With input from the New York Times, CNN, FOX Business, and Bloomberg.
Mortgage rates in the US just kept climbing, and for homebuyers already stretched thin, the timing could hardly be worse.
The average 30-year fixed mortgage rose to 6.22% this week, up from 6.11% a week earlier, according to Freddie Mac. That’s the third straight weekly increase and the highest level since the second week of December. Not long ago, rates had slipped below 6% in February, which had given the housing market a small burst of hope heading into the spring buying season. That momentum has now faded.
What changed? A lot of it comes back to the war in the Middle East. Rising energy prices, along with renewed fears that inflation could flare back up, have pushed borrowing costs higher across the economy. Iran’s retaliation to US and Israeli attacks has added to the anxiety, especially after disruptions to oil and gas flows from the region. Investors have responded by bidding up the 10-year Treasury yield, which mortgages tend to follow closely.
That matters because even a small jump in rates can make a big difference. For many buyers, a higher mortgage rate means hundreds of extra dollars a year in payments, and in some cases much more. The market was already struggling with affordability. This just makes it harder.
Michael Pearce, chief US economist at Oxford Economics, said the war is unlikely to change long-term homebuying decisions right away, but the longer the conflict drags on, the more it could shape buyer behavior. That sounds about right. People can live with bad timing for a while. They usually start to pull back when the bad timing turns into a trend.
The pressure is not just hitting buyers. Builders are feeling it too.
Higher oil and gas prices ripple through the construction business, raising the cost of materials and transportation. Robert Dietz, chief economist at the National Association of Home Builders, said that uncertainty is already weighing on sentiment among developers. Fuel may sound like a small part of a home’s total price, but it still accounts for about 3% of the construction cost of a typical single-family house. And when everything else is already expensive, even a small increase adds up fast.
The bigger problem for builders is financing. The Federal Reserve does not set mortgage rates directly, but it does influence borrowing costs more broadly, especially on construction and land loans. The Fed held rates steady again this week, and markets now expect it could be more than a year before the next rate cut. That is not the kind of backdrop that usually sparks a housing comeback.
For the housing market, this is another reminder that the post-pandemic correction has not really ended. During Covid, mortgage rates fell below 3%, and the market went wild. Buyers rushed in, refinancing surged, and home prices shot up. Since then, the mood has flipped. Many homeowners are stuck in place because selling would mean giving up those ultra-low rates and taking on a new mortgage at double the cost. With fewer homes listed, inventory stays tight, prices stay elevated, and sales stay sluggish.
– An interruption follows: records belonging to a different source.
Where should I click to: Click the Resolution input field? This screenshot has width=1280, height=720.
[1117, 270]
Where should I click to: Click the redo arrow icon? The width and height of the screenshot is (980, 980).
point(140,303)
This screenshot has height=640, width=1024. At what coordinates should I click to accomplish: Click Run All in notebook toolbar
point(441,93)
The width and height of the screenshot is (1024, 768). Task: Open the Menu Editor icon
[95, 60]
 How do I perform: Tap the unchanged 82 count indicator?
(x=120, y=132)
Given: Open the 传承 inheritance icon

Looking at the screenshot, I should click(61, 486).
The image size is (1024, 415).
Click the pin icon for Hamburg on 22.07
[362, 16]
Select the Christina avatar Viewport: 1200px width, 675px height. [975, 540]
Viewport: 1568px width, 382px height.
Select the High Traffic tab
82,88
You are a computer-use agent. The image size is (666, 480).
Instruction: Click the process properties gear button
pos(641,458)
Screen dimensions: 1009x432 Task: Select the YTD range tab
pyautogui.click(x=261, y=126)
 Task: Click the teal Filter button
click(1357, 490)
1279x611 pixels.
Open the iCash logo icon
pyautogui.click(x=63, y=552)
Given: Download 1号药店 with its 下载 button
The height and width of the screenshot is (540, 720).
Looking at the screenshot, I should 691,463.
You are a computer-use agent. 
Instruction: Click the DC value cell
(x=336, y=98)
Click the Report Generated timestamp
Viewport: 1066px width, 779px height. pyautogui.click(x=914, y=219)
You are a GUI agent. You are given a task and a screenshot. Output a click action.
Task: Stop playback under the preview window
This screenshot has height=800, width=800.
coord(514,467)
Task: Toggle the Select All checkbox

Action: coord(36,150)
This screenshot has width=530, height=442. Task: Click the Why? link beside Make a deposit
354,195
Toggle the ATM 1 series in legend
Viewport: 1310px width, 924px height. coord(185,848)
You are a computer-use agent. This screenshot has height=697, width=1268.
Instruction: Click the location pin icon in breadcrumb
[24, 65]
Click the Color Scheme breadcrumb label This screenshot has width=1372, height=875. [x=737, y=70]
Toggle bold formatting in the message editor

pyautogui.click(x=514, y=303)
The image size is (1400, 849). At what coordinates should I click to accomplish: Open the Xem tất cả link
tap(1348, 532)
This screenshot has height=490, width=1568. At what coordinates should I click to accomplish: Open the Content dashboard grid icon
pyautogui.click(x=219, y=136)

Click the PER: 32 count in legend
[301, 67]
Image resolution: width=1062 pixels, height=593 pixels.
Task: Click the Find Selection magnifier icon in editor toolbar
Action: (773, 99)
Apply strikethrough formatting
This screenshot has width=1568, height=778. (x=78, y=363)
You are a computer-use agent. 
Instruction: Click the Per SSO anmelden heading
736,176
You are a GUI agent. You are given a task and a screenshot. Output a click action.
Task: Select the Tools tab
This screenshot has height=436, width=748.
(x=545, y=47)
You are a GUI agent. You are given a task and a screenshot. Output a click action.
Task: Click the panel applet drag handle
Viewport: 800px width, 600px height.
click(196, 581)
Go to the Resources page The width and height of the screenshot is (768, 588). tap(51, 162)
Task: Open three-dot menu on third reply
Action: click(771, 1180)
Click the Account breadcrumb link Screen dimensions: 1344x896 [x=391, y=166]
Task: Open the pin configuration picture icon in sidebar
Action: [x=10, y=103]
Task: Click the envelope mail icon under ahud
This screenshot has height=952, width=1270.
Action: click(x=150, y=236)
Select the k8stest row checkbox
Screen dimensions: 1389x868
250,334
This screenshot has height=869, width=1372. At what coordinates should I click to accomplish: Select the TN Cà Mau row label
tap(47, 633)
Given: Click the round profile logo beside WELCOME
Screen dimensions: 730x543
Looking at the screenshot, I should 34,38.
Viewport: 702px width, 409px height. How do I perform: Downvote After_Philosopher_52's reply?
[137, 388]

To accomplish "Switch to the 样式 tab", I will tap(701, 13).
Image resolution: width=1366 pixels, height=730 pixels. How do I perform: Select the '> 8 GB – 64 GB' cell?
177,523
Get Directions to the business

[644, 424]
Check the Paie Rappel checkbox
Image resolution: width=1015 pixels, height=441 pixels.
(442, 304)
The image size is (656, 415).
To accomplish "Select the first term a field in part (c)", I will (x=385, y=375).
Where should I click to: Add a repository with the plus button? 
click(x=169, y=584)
There had been signs the market was starting to thaw. After peaking at 7.79% in October 2023, mortgage rates had slowly drifted lower, and February’s drop below 6% looked like a possible turning point. Now that hope looks premature.
“Before the war, we had expected a gradual recovery,” Pearce said. “With the war, that’s going to delay any recovery.”
And the timing is rough. Spring is usually the busiest season for housing, when more buyers enter the market and sellers tend to list homes. But mortgage applications already fell 10% last week, according to the Mortgage Bankers Association, suggesting that the latest rate move may already be cooling demand.
MBA chief executive Bob Broeksmit said the key question is whether the rate pressure tied to Middle East tensions will be enough to derail what should have been a stronger spring season. Right now, the answer looks like “maybe,” which is not a comforting word in housing.
The Fed’s latest stance has also complicated the picture. Before the war, investors were betting on more rate cuts later this year, which could have helped bring mortgage rates down. But with inflation fears rising again, that scenario looks shakier. Fed Chair Jerome Powell said this week that the central bank “worries a lot” about getting inflation back to its 2% goal. He also warned that the economic impact of the Middle East conflict is still too early to judge, especially with oil prices moving sharply higher.
That caution matters because inflation is exactly what could keep mortgage rates elevated. The 10-year Treasury yield climbed from 3.96% before the war to about 4.28% this week, reflecting investor concern that higher energy costs could filter into the broader economy. In other words, the market is pricing in the possibility that this is not just a geopolitical shock, but an inflation shock too.
For buyers, that means the spring market is looking a lot less friendly than it did a few weeks ago. For builders, it means uncertainty, tighter margins, and more hesitation. For the Fed, it means one more headache in a year already packed with them.
The war may be far from most Americans’ daily lives, but its effects are showing up in one of the most personal places possible: the monthly mortgage bill.